Eu, que havia sido seminarista e que, ao deixar a trajetória rumo ao sacerdócio, por acaso, me vi guindado à situação de professor, mantendo minhas despesas com isso, pensava naquele momento: eu não estou preparado para entrar, nos próximos trinta anos, e lecionar sempre o mesmo conteúdo, repetindo a mesma ementa, de forma burocrática. Comecei a cogitar, nas primeiras semanas de aula, a possibilidade de arrumar outro emprego e investir noutra carreira.
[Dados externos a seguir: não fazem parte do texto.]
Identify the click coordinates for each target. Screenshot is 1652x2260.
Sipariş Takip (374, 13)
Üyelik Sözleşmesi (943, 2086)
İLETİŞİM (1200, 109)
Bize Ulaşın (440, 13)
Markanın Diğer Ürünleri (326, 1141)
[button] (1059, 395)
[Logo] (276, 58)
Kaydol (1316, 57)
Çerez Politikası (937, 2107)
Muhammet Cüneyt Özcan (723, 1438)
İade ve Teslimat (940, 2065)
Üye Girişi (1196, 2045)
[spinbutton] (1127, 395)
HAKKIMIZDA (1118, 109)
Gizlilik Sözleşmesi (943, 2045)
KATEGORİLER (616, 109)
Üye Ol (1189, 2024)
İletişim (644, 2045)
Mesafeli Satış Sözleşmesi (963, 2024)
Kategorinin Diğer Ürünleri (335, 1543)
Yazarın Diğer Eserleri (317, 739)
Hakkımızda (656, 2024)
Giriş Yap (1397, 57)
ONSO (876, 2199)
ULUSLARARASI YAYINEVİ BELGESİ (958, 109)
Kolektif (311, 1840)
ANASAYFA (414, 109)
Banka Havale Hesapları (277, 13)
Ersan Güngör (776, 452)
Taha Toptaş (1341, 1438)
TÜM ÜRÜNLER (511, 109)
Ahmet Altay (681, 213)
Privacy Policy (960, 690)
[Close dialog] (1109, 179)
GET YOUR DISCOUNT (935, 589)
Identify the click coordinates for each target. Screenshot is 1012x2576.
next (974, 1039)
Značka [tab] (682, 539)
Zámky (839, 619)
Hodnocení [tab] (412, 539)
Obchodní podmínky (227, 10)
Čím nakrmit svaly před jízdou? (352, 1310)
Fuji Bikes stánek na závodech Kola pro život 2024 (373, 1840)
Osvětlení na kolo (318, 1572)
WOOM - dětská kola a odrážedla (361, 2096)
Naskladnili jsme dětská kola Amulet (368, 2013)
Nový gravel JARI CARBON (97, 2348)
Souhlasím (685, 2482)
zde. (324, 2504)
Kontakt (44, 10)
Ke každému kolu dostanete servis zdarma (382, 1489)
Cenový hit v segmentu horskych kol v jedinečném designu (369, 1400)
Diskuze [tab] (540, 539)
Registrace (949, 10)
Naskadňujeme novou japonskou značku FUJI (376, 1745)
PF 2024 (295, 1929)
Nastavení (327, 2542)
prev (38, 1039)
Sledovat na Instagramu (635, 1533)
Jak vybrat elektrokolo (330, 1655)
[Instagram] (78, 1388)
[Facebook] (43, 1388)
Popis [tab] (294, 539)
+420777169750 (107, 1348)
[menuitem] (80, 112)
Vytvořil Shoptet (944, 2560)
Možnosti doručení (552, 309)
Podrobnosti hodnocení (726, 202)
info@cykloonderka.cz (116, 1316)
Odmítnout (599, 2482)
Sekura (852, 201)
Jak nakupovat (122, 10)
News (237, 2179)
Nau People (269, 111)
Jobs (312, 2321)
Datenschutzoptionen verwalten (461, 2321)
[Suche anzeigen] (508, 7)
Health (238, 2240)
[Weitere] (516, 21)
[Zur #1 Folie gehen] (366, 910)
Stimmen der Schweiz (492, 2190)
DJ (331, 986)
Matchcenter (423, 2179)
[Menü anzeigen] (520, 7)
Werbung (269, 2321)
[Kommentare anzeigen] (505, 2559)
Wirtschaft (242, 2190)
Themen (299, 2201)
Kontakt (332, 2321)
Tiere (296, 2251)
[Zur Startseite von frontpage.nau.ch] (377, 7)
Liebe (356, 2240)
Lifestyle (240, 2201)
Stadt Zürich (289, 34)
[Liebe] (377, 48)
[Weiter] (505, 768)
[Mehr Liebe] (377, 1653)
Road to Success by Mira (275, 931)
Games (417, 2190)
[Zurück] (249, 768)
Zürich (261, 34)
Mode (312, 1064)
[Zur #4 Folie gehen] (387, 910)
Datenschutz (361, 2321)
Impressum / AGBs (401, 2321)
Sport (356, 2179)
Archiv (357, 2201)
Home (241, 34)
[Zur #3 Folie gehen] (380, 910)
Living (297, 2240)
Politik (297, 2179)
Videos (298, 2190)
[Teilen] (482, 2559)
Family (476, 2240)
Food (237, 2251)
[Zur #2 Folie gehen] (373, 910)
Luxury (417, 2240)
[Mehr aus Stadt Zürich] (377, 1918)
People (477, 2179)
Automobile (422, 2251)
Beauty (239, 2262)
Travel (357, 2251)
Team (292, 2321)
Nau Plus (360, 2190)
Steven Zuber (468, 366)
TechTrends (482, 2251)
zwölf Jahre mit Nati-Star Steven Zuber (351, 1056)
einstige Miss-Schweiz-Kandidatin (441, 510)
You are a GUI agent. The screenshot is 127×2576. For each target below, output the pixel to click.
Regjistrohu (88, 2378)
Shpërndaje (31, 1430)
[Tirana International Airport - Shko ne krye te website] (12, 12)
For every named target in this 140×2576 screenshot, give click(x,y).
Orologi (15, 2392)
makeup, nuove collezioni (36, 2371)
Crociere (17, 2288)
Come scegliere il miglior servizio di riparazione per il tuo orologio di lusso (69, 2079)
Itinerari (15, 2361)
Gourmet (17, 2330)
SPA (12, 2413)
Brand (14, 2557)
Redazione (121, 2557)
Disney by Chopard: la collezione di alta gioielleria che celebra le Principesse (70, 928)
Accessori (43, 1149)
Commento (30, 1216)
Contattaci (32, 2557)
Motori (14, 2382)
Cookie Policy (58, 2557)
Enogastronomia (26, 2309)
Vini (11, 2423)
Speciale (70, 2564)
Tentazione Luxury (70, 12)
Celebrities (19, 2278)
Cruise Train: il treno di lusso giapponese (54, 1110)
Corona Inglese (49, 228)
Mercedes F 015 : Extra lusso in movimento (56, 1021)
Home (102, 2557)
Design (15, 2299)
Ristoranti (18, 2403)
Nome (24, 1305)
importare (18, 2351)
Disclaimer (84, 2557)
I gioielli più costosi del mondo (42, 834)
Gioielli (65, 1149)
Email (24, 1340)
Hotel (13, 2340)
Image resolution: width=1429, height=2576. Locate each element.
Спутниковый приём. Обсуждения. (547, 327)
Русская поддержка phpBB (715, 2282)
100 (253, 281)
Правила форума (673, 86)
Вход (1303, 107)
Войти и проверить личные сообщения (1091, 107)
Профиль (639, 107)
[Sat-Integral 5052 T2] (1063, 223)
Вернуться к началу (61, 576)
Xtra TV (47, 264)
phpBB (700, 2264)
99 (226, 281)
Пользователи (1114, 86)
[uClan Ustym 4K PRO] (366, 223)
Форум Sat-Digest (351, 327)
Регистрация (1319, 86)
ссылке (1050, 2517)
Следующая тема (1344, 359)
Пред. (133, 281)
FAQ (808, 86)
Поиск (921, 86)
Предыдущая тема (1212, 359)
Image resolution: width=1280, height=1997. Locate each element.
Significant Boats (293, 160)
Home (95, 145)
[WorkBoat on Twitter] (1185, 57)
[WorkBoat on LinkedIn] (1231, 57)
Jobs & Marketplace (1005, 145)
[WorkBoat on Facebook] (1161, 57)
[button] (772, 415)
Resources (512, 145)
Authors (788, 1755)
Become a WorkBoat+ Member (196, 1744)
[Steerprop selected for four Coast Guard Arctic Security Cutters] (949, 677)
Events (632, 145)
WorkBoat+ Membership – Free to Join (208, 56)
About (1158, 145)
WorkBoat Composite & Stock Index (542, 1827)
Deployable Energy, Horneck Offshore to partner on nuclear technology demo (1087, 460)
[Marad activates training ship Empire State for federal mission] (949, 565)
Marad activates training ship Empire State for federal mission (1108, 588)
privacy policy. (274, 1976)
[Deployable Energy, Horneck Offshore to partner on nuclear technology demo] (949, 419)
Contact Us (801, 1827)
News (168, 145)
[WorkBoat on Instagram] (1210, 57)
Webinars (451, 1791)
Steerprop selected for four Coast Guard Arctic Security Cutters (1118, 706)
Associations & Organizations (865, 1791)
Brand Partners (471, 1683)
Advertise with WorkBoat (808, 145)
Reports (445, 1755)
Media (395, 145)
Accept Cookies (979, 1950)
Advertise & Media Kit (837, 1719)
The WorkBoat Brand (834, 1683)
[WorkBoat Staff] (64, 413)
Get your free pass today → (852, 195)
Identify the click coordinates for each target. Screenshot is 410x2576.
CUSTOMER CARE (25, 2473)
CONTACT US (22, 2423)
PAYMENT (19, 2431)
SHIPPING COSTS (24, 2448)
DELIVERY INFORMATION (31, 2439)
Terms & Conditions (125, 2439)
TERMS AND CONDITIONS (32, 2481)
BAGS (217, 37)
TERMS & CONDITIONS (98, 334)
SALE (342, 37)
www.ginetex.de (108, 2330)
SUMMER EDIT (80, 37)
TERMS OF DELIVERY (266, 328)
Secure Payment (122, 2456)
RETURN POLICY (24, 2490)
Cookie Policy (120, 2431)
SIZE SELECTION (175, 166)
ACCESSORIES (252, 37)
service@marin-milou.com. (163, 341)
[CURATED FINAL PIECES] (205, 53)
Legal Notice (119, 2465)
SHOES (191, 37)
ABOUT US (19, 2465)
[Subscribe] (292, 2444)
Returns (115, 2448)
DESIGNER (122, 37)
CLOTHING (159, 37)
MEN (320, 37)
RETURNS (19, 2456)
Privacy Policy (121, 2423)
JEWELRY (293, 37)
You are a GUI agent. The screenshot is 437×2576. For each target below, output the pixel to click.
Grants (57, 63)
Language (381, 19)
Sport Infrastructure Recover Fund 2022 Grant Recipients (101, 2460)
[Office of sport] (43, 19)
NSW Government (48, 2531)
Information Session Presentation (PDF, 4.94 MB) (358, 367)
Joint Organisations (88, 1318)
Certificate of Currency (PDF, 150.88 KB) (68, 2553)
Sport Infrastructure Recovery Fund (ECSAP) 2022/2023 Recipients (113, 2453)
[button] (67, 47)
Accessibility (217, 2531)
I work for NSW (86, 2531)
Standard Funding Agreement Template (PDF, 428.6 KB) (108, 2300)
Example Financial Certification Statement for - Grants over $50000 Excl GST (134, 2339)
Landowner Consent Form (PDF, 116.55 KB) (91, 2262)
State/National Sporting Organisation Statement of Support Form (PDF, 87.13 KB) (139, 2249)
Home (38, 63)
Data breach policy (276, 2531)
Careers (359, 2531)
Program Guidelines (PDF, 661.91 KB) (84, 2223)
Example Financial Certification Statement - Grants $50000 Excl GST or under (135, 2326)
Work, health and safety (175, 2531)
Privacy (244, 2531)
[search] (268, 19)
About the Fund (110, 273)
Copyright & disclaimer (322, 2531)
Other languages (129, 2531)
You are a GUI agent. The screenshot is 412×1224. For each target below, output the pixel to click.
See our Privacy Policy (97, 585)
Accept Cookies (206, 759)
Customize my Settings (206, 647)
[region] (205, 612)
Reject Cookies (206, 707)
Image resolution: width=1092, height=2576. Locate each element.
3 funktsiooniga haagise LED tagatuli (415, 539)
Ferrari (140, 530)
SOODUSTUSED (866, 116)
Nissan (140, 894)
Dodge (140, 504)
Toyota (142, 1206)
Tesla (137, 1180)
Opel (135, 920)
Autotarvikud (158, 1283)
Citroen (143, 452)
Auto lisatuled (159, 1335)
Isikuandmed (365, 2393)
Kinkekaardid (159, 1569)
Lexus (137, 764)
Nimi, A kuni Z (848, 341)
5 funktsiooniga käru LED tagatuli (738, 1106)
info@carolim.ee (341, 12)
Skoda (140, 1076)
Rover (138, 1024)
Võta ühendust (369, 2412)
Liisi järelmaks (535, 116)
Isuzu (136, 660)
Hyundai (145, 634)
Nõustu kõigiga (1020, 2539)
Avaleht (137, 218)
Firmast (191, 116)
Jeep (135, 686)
Todavia, passado cerca de um mês de aula, lembro-me de estar lecionando a disciplina de Introdução à Filosofia no Curso de Educação Física quando, ao trabalhar alguns conceitos ligados ao existencialismo (angústia, consciência, vida e morte, etc.) fiz alguns comentários e percebi que, ao fundo da sala, uma aluna começou a chorar discretamente. Conversei com ela ao final e ela me agradeceu porque falei coisas que a levaram a compreender melhor uma dada situação existencial pela qual passava e que a angustiava. Não recordo o nome dela, talvez fosse Rosa (parafraseando Humberto Eco em “O nome da rosa”), mas devo boa parte do que sou a este momento por ela protagonizado, pois foi a partir deste momento que descobri o encanto disso que faço e que me apaixonei pelo que faço.
Nestes anos todos, ainda que a ementa fosse a mesma, jamais ministrei a mesma aula; pois as pessoas para as quais ministrei as disciplinas eram diferentes, tinham dúvidas, expectativas, concepções, vivências distintas. E eu me apercebi que esta coisa chamada magistério é mágica, pois nós mexemos com a sensibilidade, com as emoções, com o humor das pessoas, e somos marcados por elas de igual maneira. E lá se vão 28 anos desde a primeira vez!
De lá para cá me aperfeiçoei, estudei, aprendi, acertei e errei, mas vivi intensamente o que escolhi como profissão e, mais do que isso, abracei como projeto de vida.
A defesa do Eder é um importante capítulo nesta minha caminhada, momento mágico numa trajetória nem sempre fácil ou compreendida. Que bom que pude estar presente e testemunhar a conquista de mais um grande pesquisador, de alguém que parece também ter decidido abraçar o magistério e que começa a consolidar a própria caminhada enquanto docente universitário.
Um dia 01 de março e dois momentos mágicos na vida de um gaúcho, gremista e livre pensador. Obrigado a todos aqueles e aquelas que tornaram possíveis estes dois momentos mágicos em minha existência.